**The request:**
Reproduce the material from the line containing "You are a GUI" through the line containing "the Peugeot lion", with both of those lines included. Leave out the pictures.

**Provided data:**
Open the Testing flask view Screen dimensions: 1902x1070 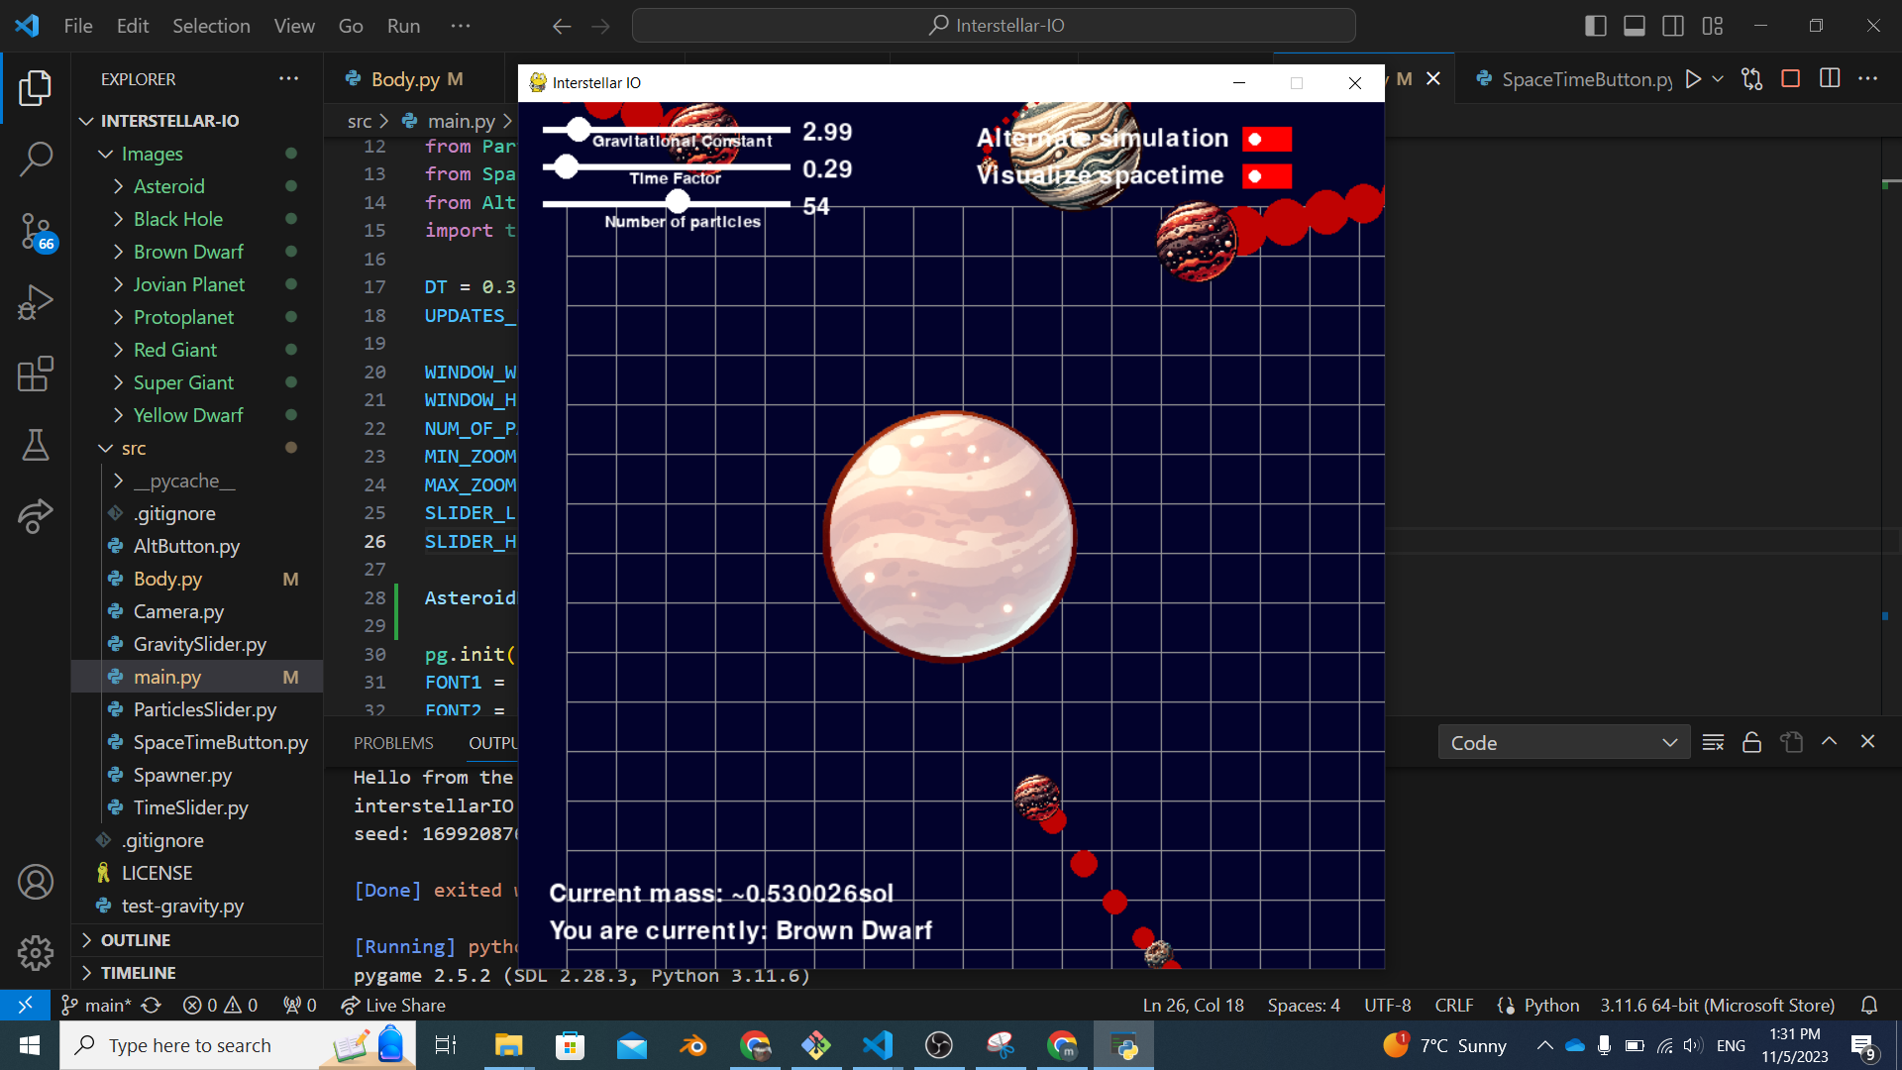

...

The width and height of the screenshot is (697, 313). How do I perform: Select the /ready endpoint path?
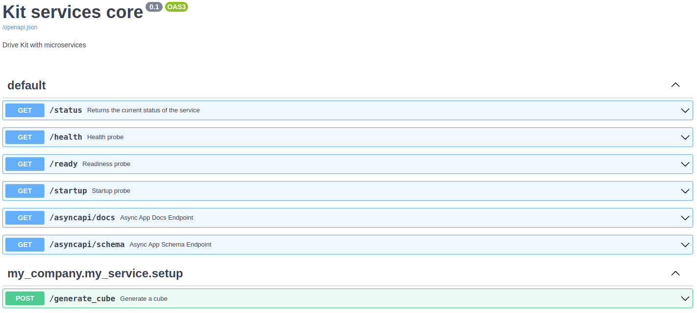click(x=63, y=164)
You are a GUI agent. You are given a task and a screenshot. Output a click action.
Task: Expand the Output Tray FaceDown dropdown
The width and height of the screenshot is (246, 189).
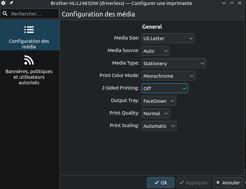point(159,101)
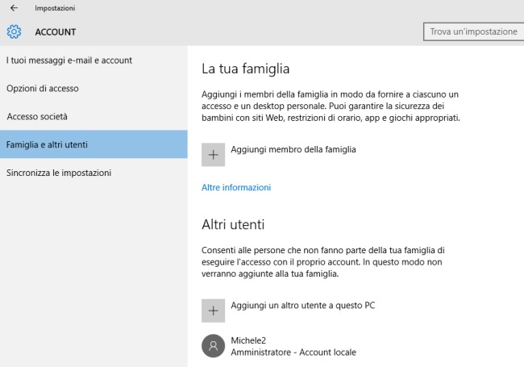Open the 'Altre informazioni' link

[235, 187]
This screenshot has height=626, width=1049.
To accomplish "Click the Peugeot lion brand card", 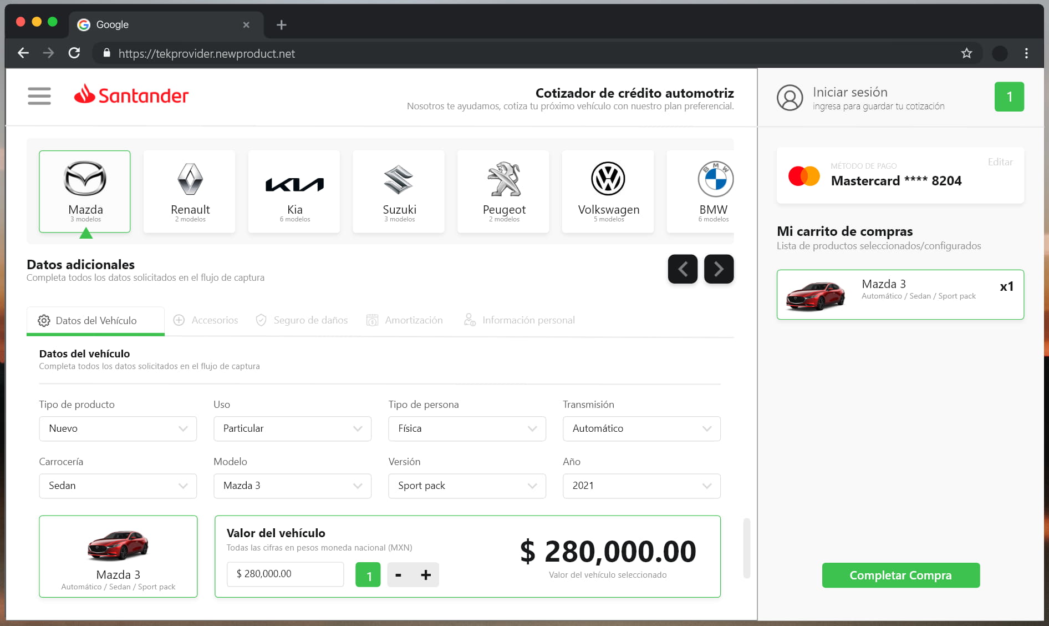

**Response below:**
You are a GUI agent. You are given a task and a screenshot. Output a click action.
Task: Expand the Output Tray FaceDown dropdown
The width and height of the screenshot is (246, 189).
point(159,101)
Open the 'Altre informazioni' link

[235, 187]
This screenshot has height=626, width=1049.
To accomplish "Click the Peugeot lion brand card", 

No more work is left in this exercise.